Extrait source:

+--

En effet, les retraits intervenus avant l’entrée en vigueur de la loi du 12 avril 2000 restent et resteront a priori régis par les principes issus de la jurisprudence dite « Dame Cachet » et ceux intervenus à compter de l’entrée en vigueur de l’ordonnance du 8 décembre 2005 seront régis par les dispositions de l’article L.424-5 du Code de l’urbanisme, lequel, dans sa rédaction issue de l’article 6-3° de loi n°2006-872 dite « ENL » du 16 juillet 2006, dispose que « le permis de construire, d'aménager ou de démolir, tacite ou explicite, ne peut être retiré que s'il est illégal et dans le délai de trois mois suivant la date de cette décision. Passé ce délai, le permis ne peut être retiré que sur demande explicite de son bénéficiaire ».


Patrick E. DURAND
Docteur en droit – Avocat au barreau de Paris
Cabinet Frêche & Associés

Commentaires

  • Quelle est la solution dans le cas où la demande d'instruire le dossier du permis de contruire a été transmise à une autorité incompétente et que cette dernière ne la pas transmise à l'autorité compétente qu'est le Maire.

    Y at-il tout de même permis de construire tacite ?

+--

Tâche 1:
Selon l'extrait, dans quel délai un permis de construire illégal peut-il être retiré ?
Tâche 2:
Veuillez recopier l'extrait de « Patrick E. DURAND » jusqu'à « qu'est le Maire. », en remplaçant « le Maire » par « le préfet ».

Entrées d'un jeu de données
+--

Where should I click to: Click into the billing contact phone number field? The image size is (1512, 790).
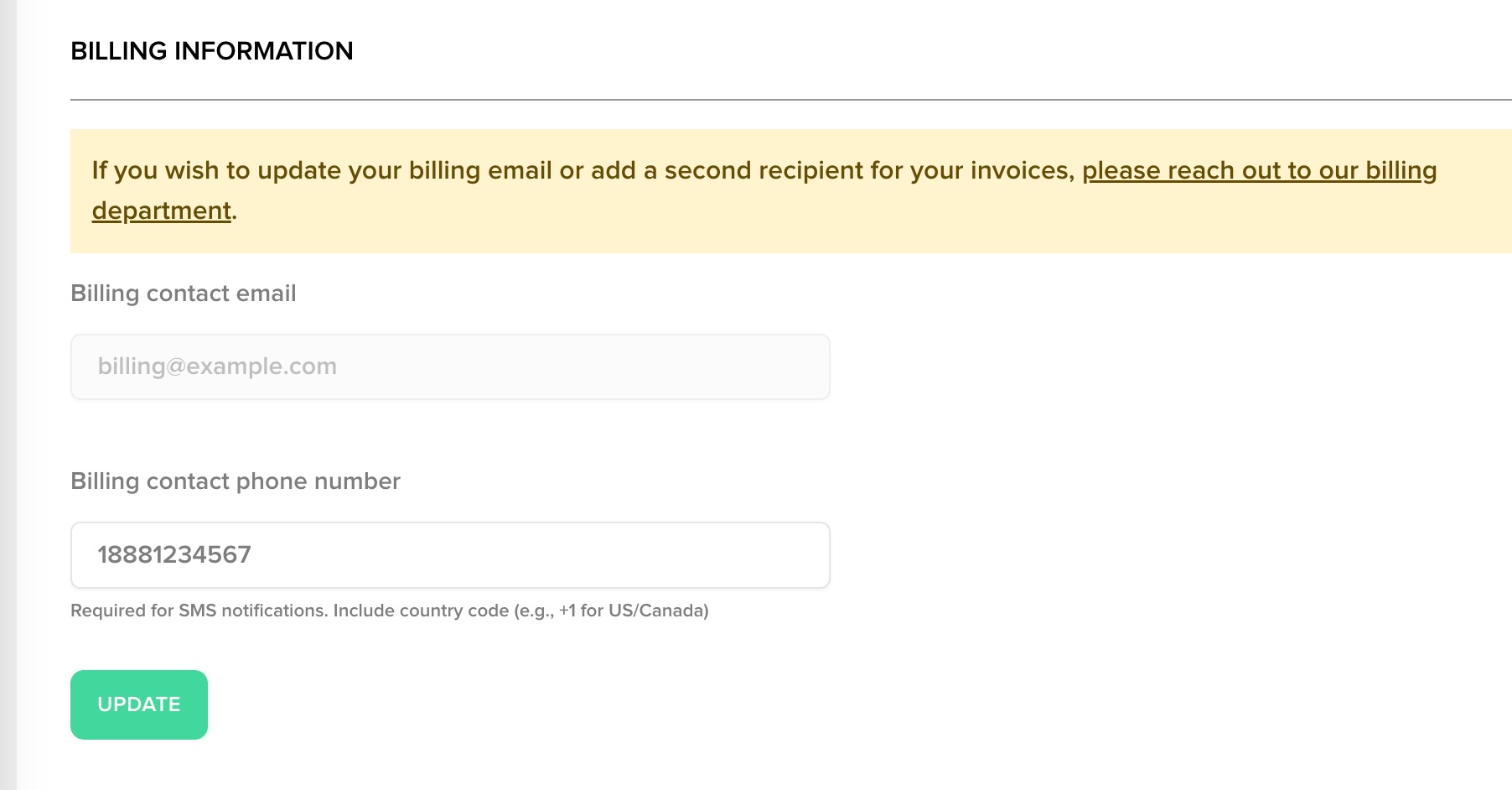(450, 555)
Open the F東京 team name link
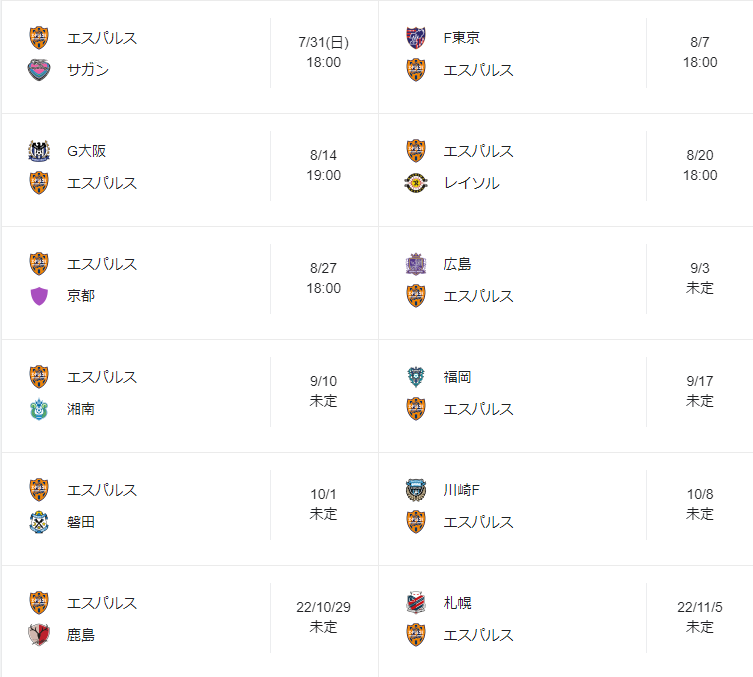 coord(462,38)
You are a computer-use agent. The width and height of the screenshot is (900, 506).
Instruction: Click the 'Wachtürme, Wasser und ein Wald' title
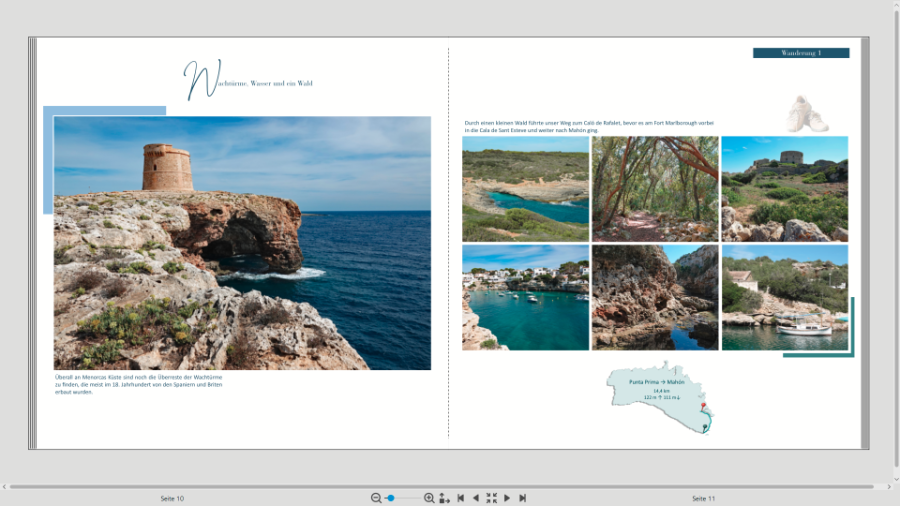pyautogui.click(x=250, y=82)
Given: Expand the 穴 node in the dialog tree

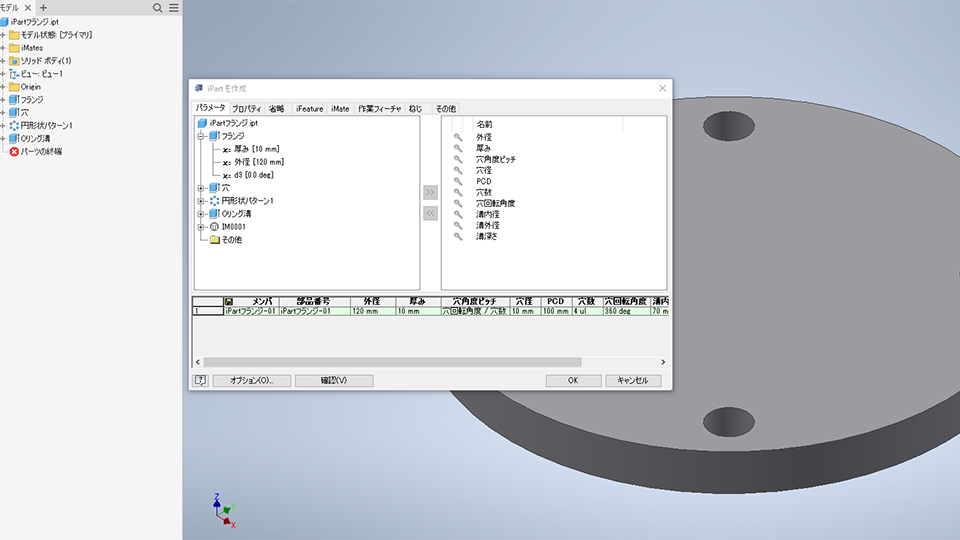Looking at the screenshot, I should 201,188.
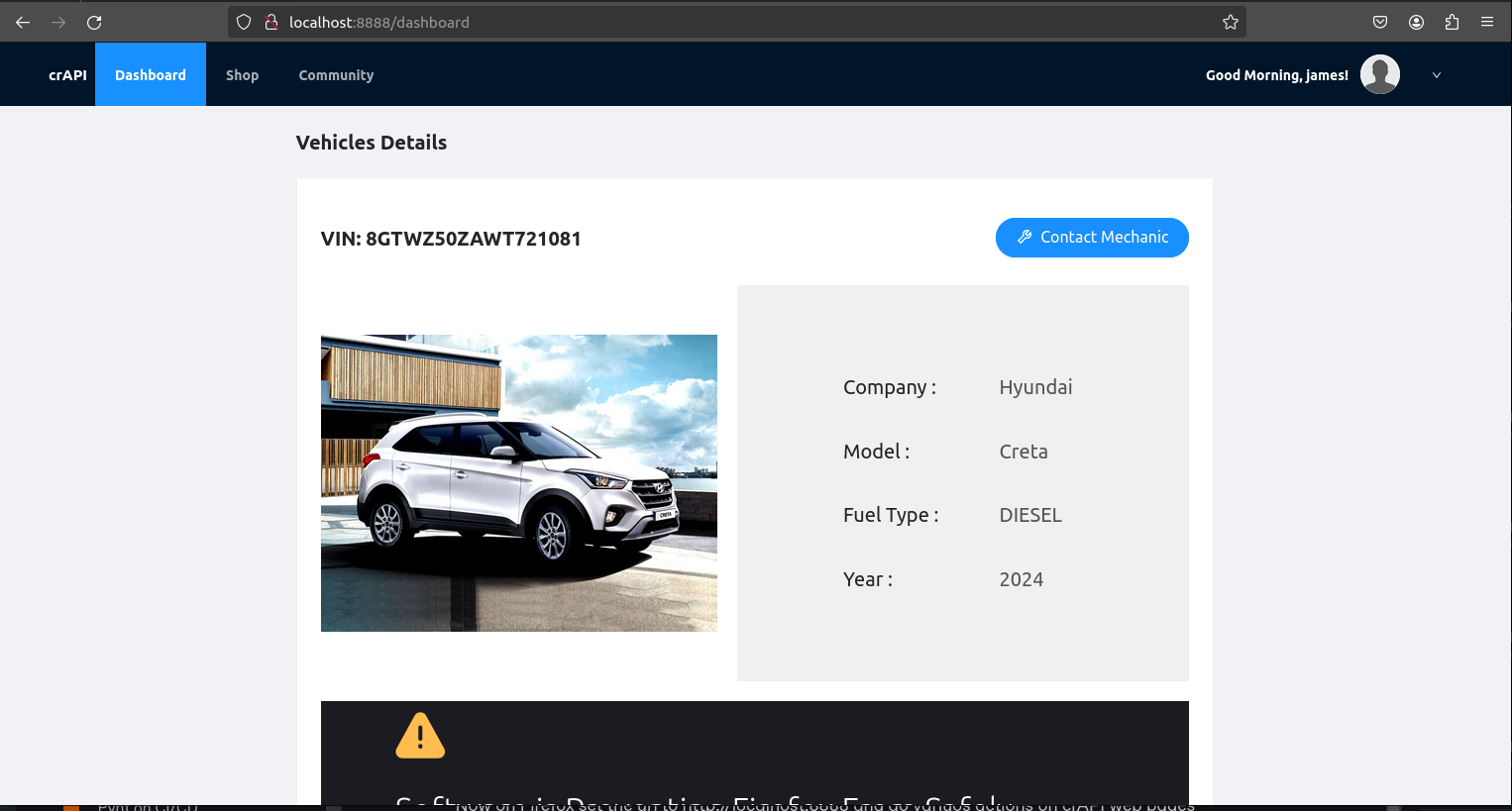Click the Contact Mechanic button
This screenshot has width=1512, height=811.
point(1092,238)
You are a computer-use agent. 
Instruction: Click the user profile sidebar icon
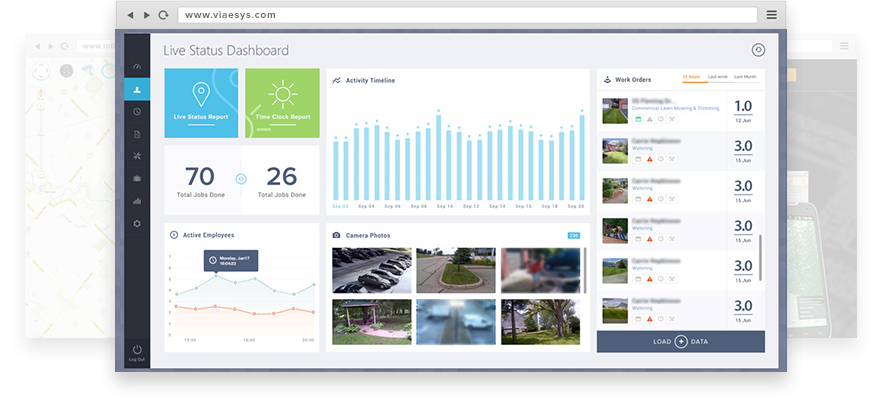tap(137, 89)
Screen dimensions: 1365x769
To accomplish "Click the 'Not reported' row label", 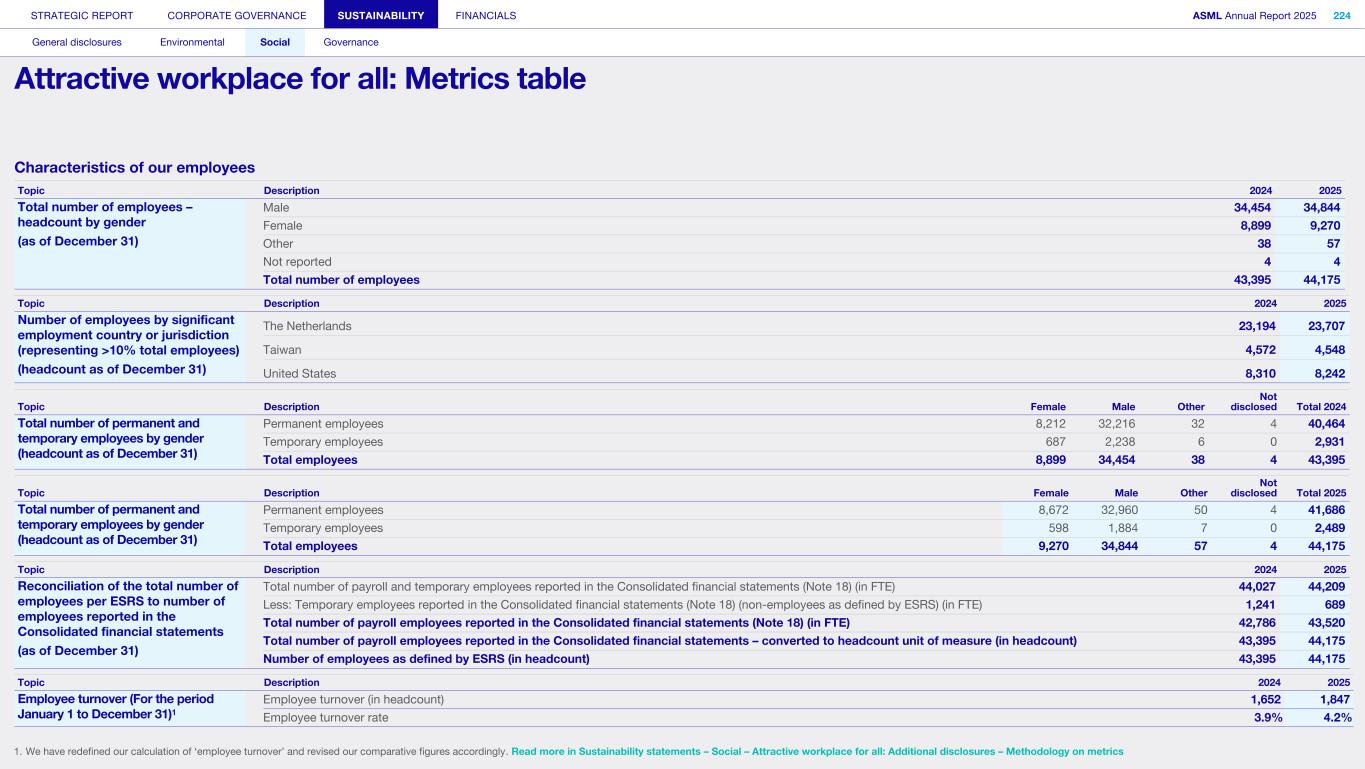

+--

Résultat 1:
Dans les trois mois suivant la date de la décision.

Résultat 2:
Patrick E. DURAND
Docteur en droit – Avocat au barreau de Paris
Cabinet Frêche & Associés

Commentaires

  • Quelle est la solution dans le cas où la demande d'instruire le dossier du permis de contruire a été transmise à une autorité incompétente et que cette dernière ne la pas transmise à l'autorité compétente qu'est le préfet.